Technical Advantages

Multi-Model Integration

Combine immune-mediated, genetic, and toxicologic models for comprehensive efficacy profiling.

Advanced Imaging & Flow Cytometry

Quantify HSC niches, vascularization, and immune infiltration.

Bone Marrow Niche Analysis

3D micro-CT for vascular network assessment in osteoarthritic models adapted for BM vasculature studies.

Why Choose Ace Therapeutics

Expertise in Hematology Models: Our scientific team specializes in the design and execution of hematopoietic-focused preclinical studies.
Flexible Study Design: We offer tailored study protocols to meet specific client goals and compound profiles.
Validated Readouts: All models are validated with multi-parameter endpoints to ensure reliable translational insight.
Integrated Services: In addition to in vivo testing, we offer ex vivo analyses, bioanalytical support, and molecular validation platforms.

Contact Ace Therapeutics to explore how our in vivo bone marrow failure models can support your hematologic drug development. We provide robust, reproducible, and translationally relevant data to help you make informed preclinical decisions.

Frequently Asked Questions About Genetic Hematological Disease Models

How do I select the right model for my candidate?

We match models to your drug's mechanism. For example

Immune inhibitors → Immune-mediated AA model.
Gene therapies → Genetic models (Fancd2^-/-).
Mitigating chemotherapy-induced BMF → Irradiation/benzene models.

What endpoints demonstrate therapeutic efficacy?

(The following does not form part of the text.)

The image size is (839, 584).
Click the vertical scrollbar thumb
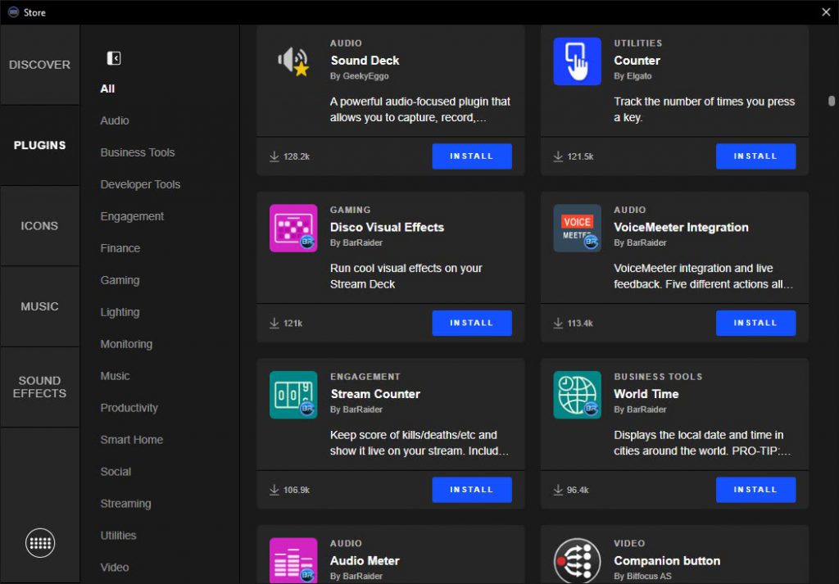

Key endpoints include improved survival, hematopoietic recovery (↑Hb/Plt/ANC), BM cellularity restoration, and reduced pathogenic T-cells. Functional assays (CFUs, transplants) validate HSC recovery.

Can you test cell therapies or gene-editing approaches?

Yes. We utilize humanized models (e.g., irradiated NSG mice + CD34+ cells) and support in vivo delivery of viral vectors (e.g., AAV) or cell products (e.g., CRISPR-edited HSCs).

What sample types are required for analysis?

We accept test articles in any formulation (small molecules, antibodies, cells). For histopathology, intact femurs/tibias are ideal.